> _Data provided_:
▬▬▬▬▬▬▬▬▬▬
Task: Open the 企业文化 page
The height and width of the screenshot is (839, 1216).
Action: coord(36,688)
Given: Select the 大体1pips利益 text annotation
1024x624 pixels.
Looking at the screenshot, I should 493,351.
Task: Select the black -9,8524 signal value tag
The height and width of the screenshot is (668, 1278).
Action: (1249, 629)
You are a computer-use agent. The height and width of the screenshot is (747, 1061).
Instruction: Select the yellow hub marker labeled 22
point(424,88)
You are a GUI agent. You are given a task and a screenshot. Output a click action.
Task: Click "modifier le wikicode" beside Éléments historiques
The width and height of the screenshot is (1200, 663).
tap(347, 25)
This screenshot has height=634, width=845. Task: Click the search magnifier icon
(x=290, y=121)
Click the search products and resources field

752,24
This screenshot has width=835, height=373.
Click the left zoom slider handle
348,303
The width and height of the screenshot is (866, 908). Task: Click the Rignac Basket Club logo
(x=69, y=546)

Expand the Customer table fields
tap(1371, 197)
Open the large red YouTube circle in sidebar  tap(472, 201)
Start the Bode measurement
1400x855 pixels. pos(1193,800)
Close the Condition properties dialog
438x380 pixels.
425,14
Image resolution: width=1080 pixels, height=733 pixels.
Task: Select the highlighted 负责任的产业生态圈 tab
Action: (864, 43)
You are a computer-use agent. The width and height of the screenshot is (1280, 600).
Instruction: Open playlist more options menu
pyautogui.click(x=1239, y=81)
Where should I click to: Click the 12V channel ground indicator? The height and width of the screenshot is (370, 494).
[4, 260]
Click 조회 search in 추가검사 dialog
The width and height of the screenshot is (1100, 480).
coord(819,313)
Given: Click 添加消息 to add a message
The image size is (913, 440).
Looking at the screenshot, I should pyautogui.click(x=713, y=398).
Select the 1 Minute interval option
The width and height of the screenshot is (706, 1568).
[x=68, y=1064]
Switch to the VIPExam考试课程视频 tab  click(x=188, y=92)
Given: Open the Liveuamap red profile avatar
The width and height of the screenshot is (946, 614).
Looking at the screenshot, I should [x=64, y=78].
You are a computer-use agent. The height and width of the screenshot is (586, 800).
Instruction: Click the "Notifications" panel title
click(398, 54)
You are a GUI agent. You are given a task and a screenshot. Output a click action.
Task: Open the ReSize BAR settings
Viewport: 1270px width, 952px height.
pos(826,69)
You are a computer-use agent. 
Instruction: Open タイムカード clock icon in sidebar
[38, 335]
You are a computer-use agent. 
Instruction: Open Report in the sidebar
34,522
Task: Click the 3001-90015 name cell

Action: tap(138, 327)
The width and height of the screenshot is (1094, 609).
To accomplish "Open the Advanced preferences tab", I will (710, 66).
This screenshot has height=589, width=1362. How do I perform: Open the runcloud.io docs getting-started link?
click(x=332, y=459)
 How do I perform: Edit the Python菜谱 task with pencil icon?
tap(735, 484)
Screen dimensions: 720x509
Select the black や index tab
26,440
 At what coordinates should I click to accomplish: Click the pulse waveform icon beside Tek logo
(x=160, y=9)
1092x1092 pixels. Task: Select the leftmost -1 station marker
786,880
▬▬▬▬▬▬▬▬▬▬
> _What you are asked to do_:
Return each line above where the word "computer" shows up.

> _Answer box_:
You are a computer-use agent. The height and width of the screenshot is (747, 1061).
You are a computer-use agent. The width and height of the screenshot is (1280, 600).
You are a computer-use agent. The height and width of the screenshot is (586, 800).
You are a computer-use agent. 
You are a computer-use agent. 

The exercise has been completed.